# EXERCISE
Only the stretch below from the line holding "Given: Collapse the Rapporter sidebar section" through the line holding "Expand Adobe Ge...ine" should be restated, word for word and with both ends included; pictures stay out.

# DATA SUPPLIED
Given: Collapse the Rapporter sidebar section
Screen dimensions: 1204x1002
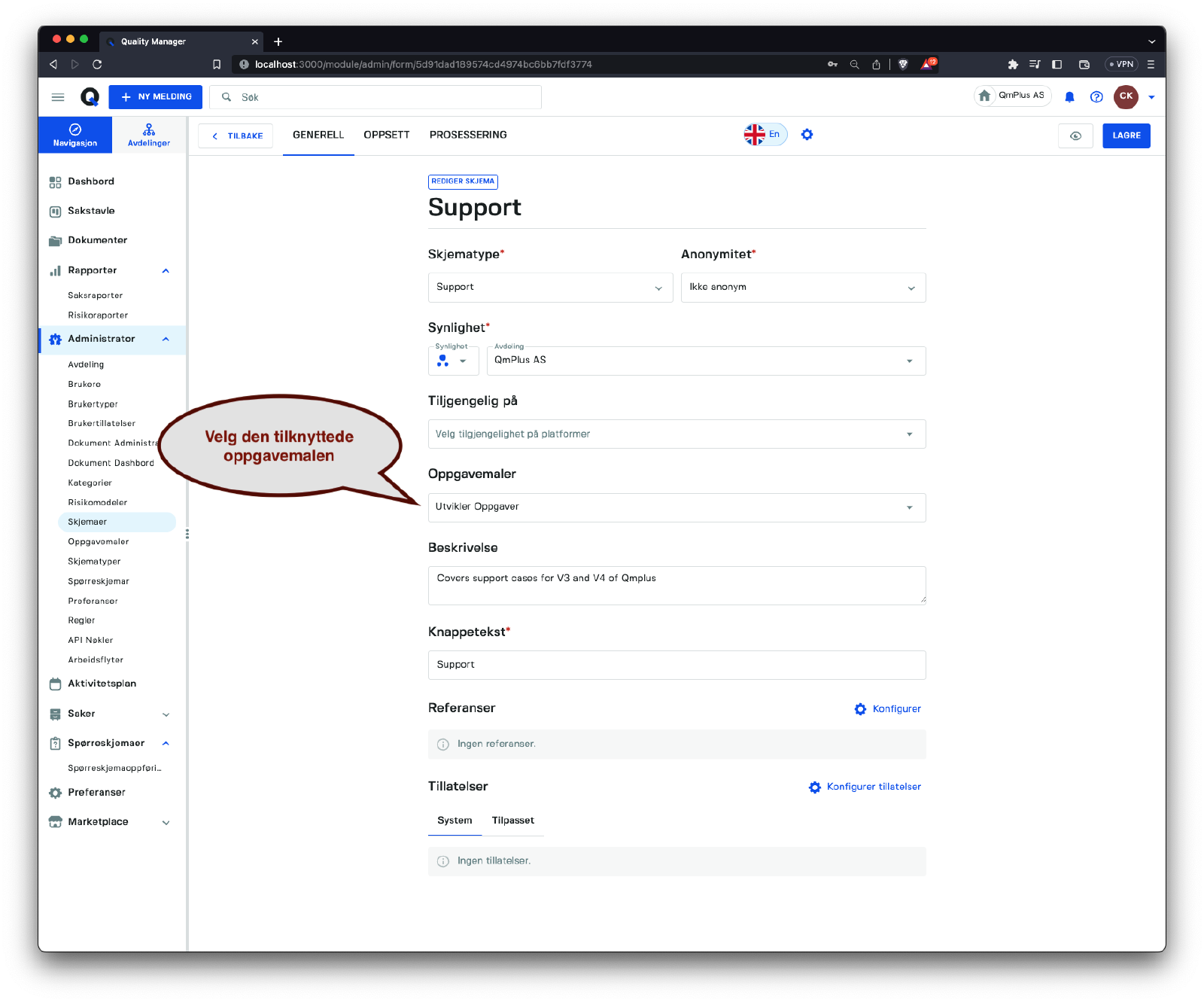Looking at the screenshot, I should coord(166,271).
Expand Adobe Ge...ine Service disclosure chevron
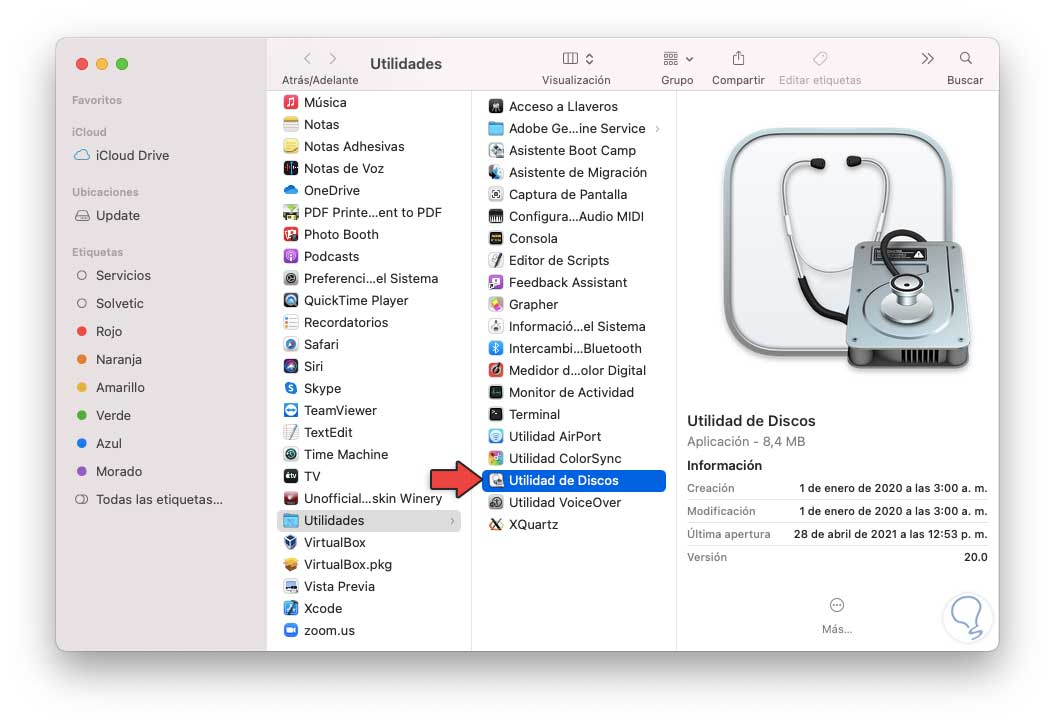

==

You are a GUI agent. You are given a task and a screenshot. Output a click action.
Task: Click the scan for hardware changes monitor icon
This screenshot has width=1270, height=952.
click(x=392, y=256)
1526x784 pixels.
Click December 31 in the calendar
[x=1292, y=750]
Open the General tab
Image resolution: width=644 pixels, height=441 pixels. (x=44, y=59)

# WRITTEN ANSWER
Given: Collapse the Rapporter sidebar section
Screen dimensions: 1204x1002
Looking at the screenshot, I should coord(166,271).
Expand Adobe Ge...ine Service disclosure chevron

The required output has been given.